▶ [Task item]: Find the word "page" in the data. Return every line where it appears.

▶ [Material provided]:

++++

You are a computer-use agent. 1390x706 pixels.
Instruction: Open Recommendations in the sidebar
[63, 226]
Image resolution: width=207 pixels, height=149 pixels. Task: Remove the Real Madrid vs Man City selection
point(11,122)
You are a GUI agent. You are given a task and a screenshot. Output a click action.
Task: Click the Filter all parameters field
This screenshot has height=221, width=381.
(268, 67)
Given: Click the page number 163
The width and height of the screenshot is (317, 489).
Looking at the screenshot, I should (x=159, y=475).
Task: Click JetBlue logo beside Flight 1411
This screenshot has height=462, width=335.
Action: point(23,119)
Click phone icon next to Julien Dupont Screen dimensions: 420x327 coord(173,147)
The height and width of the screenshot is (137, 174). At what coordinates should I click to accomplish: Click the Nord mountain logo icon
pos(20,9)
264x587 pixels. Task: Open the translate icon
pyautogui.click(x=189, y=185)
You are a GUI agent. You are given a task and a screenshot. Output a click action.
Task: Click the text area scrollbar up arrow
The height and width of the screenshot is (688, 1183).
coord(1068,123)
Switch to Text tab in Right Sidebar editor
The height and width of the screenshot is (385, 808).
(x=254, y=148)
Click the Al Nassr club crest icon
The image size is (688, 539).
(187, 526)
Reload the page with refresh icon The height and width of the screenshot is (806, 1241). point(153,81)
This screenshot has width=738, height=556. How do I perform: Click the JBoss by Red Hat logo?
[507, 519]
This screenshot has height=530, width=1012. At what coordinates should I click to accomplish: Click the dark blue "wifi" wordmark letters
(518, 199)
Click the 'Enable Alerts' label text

++++

▶ [Response]:
Given: Click the page number 163
Reload the page with refresh icon The height and width of the screenshot is (806, 1241). point(153,81)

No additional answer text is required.